Although algae isn’t always toxic, most people would rather be safe than sorry; since the symptoms of toxic algae bloom exposure for humans include rashes, allergic-like reactions, skin and eye irritations, gastroenteritis, nausea, vomiting, muscle cramps, respiratory issues, and even cardiac issues, paralysis, and liver failure, it’s often better to simply stay away than to take a risk. For four-legged friends, the consequences of exposure can be even worse.
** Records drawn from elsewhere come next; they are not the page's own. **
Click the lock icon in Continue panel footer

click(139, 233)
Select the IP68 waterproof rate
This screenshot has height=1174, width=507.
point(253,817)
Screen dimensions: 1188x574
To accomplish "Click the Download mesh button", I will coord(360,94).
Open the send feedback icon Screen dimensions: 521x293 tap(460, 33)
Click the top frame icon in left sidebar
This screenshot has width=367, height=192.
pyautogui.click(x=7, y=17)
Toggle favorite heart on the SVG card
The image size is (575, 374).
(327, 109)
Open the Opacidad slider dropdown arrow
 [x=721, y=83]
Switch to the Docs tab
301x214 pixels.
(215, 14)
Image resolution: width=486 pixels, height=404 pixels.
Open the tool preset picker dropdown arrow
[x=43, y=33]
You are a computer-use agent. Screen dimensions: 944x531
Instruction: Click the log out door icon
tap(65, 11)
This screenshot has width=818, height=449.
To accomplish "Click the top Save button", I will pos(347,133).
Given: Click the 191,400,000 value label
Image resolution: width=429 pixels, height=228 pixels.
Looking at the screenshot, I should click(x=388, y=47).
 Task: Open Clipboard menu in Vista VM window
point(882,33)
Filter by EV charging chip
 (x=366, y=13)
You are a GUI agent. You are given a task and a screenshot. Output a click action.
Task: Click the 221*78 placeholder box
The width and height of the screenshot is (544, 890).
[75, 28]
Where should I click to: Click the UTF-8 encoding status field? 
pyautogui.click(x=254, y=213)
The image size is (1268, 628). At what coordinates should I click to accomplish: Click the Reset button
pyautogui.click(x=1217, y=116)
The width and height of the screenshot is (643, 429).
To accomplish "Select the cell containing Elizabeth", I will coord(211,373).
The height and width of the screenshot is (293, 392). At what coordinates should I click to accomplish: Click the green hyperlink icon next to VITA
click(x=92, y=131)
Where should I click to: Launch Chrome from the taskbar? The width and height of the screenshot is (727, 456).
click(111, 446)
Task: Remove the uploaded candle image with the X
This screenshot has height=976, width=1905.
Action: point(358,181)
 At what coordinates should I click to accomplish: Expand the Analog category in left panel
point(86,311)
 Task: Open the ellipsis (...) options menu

Although symptoms will vary depending on how long a dog swam in contaminated waters or how much they ingest, dogs may lose their fur, experience long-term health problems, or die as a result. That’s a fate that many poor pups have suffered — and sadly, it’s one that comes on quickly. Numerous pet owners throughout the U.S. took to social media and news outlets to warn other dog parents about the dangers of taking their dogs to swim at local lakes after their furry best friends “crossed the rainbow bridge” as a result of their exposure to the toxic blooms.
Although most dogs benefit from daily aerobic exercise and a 30-minute walk, experts say that those outings should not include a dip in the water. Instead, keep dogs leashed and do not allow your dog to drink from ponds or lakes. Dogs can actually be attracted to the foul taste of these blooms, so you’ll need to be vigilant about protecting your pup. The symptoms of exposure can start to appear anywhere from 15 minutes to several days after the fact, so you’ll want to watch for weakness, disorientation, drooling, diarrhea and/or vomiting, seizures, breathing difficulties, and other warning signs. If you observe any of these, contact your veterinarian immediately or bring your pet to an emergency vet. In some cases, toxins can be flushed out if the condition is caught early enough.
It’s certainly a scary time for dog owners, particularly those who love adventuring with their pups and who don’t want to deprive them of a well-deserved swim. But with any luck, the cooler weather of autumn will make the need to do the doggy paddle a bit less likely — and in the meantime, you’ll want to stick to a kiddie (or puppy) pool in the backyard.